Prime Minister Binyamin Netanyahu defended his economic policy, which aims to raise NIS 14.15 billion next year and reduce the budget deficit by 1.5%. During a recent media blitz, Netanyahu spoke of the growing economic crisis in Europe as dragging down Israel’s export-based economy.

While Netanyahu cites crumbling southern European economies as examples to avoid emulating, he seeks to cure the ailing Israeli economy in much the same manner that Athens has sought to save Greece’s: addressing the debt problems through an anti-growth version of austerity, meaning more taxes and more government intervention in our lives.

It hasn’t worked in Greece and it is bound to fail in Israel since the austerity measures that have been implemented in Europe and are soon to be rolled out in our fair country are based on a false premise – that there is a conflict between growth and government austerity.

In essence, the European model for austerity is one that requires the private sector to pay more taxes and pay for debt it didn’t incur so the governments can stay bloated. Afterall, if a country’s economy isn’t recovering, it must be due to too little government spending, right?

Sheer quackery. How well has austerity worked in Greece? Unemployment has surged to 18.8 percent from 13.3 percent only a year ago; pensions as well as state salaries, jobs and services have been slashed; rates of homelessness, suicide, crime and HIV cases from intravenous drug use are jumping.

Is this what’s in store for Israel? By buying into the myth that the economy somehow grows faster if politicians spend our money than if we do, Jerusalem is taking a big risk on a fiscal austerity scheme that ignores a historical certainty: slashing government spending has proven to be a consistent catalyst for dramatic economic growth.

No one can deny that things aren’t looking good right now for the Israeli economy. A severe recession in Europe will no doubt affect us and slow growth forecasts for the United States will only weaken Israeli exports.

As such, an austerity package is critical. However, Israel needs to redefine what “austerity” means, from an additional tax burden on a struggling, ailing economy to material reductions in the size, scope and cost of government.

Furthermore, Israel’s middle class will continue to bear the economic burden and eventually collapse unless both government and private sector monopolies are broken up.

For while Israel is touted for its economic resilience in the midst of a worldwide slowdown, the start-up nation does not have a true market economy since it lacks the most basic and necessary component of a market economy – free competition.

Netanyahu’s plan to save Israel’s economy is essentially a diversion from the dirty little fact that has hobbled the country for decades: a considerable part of the economy is composed of monopolies and cartels.

And this lack of freedom and competition in Israel is pervasive and all-encompassing: giant conglomerates; large workers’ committees that enjoy benefits; import taxes that prevent imports; automobile market; banking sector; size of government; stifling regulation and bureaucracy; large groups that take full advantage of the state budget and more.

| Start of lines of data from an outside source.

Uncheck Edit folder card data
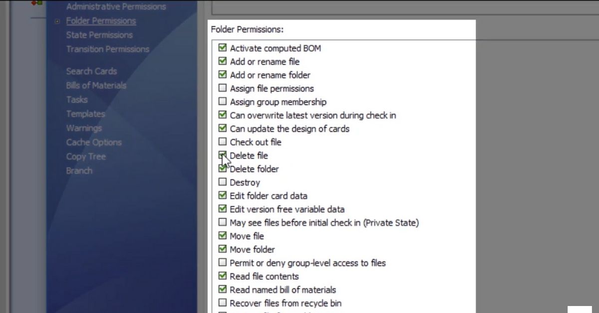Screen dimensions: 599x313 tap(223, 196)
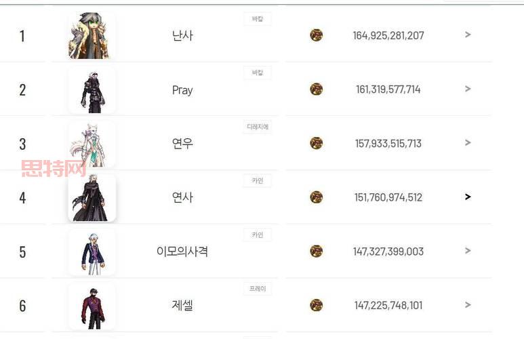This screenshot has height=339, width=524.
Task: Click the coin icon in 연우's row
Action: point(317,143)
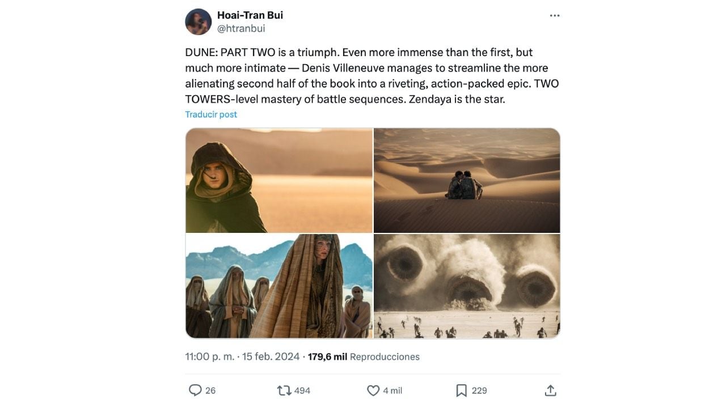
Task: Click the 494 reposts count
Action: pos(302,390)
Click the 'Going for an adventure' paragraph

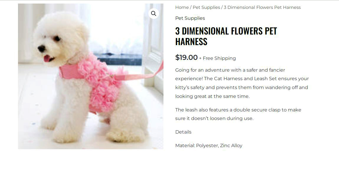click(242, 83)
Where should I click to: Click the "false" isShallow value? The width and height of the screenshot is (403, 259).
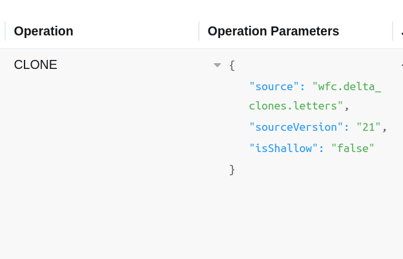click(353, 148)
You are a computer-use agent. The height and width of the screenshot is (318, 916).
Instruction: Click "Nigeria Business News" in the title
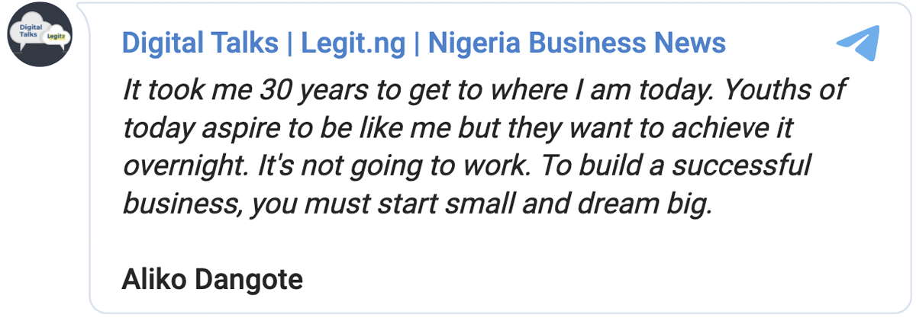point(576,43)
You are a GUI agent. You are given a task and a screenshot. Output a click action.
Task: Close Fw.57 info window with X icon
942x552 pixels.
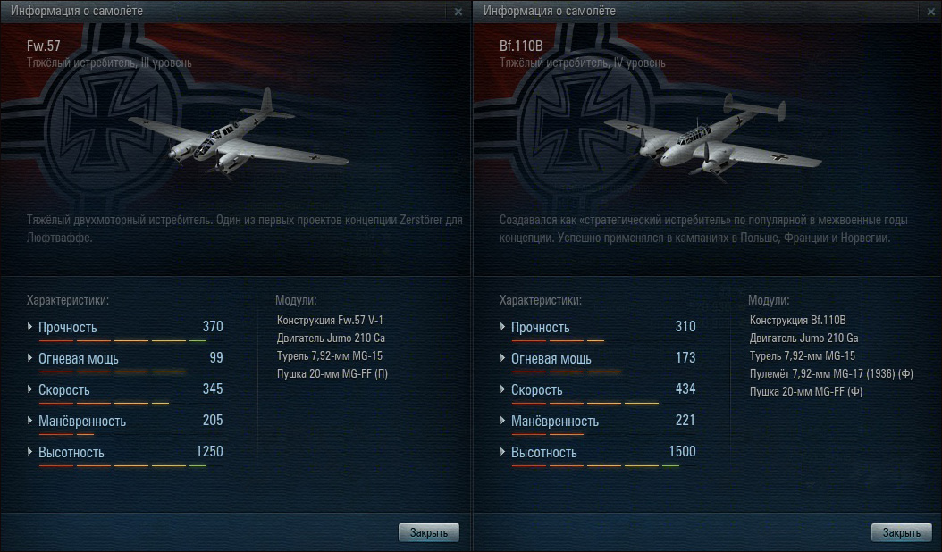click(x=458, y=12)
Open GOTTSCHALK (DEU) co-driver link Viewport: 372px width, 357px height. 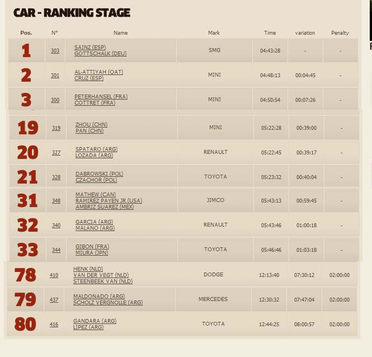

And it doesn’t just feel like things are getting worse: they are. Israel ranks 83rd in the world in terms of economic freedom, according to the Economic Freedom of the World Annual Report. Since 2005 Israel’s ranking has fallen 35 spots.

If Prime Minister Netanyahu truly seeks to save Israel from its own Greek tragedy, he’ll have to show leadership in reducing government spending, reforming of entitlements, reducing the rolls and salaries of government employees and reducing the government footprint in the private sector.

For now, Netanyahu and his government are suffering from collective myopia, with the prime minister choosing to manage rather than lead. For the sake of all Israelis, rich and poor and in between, the prime minister best remember that a country that has low taxation and spending, de-regulated markets and few state owned industries, but also keeps the banks on a tight leash, will clearly outperform its peers who don’t.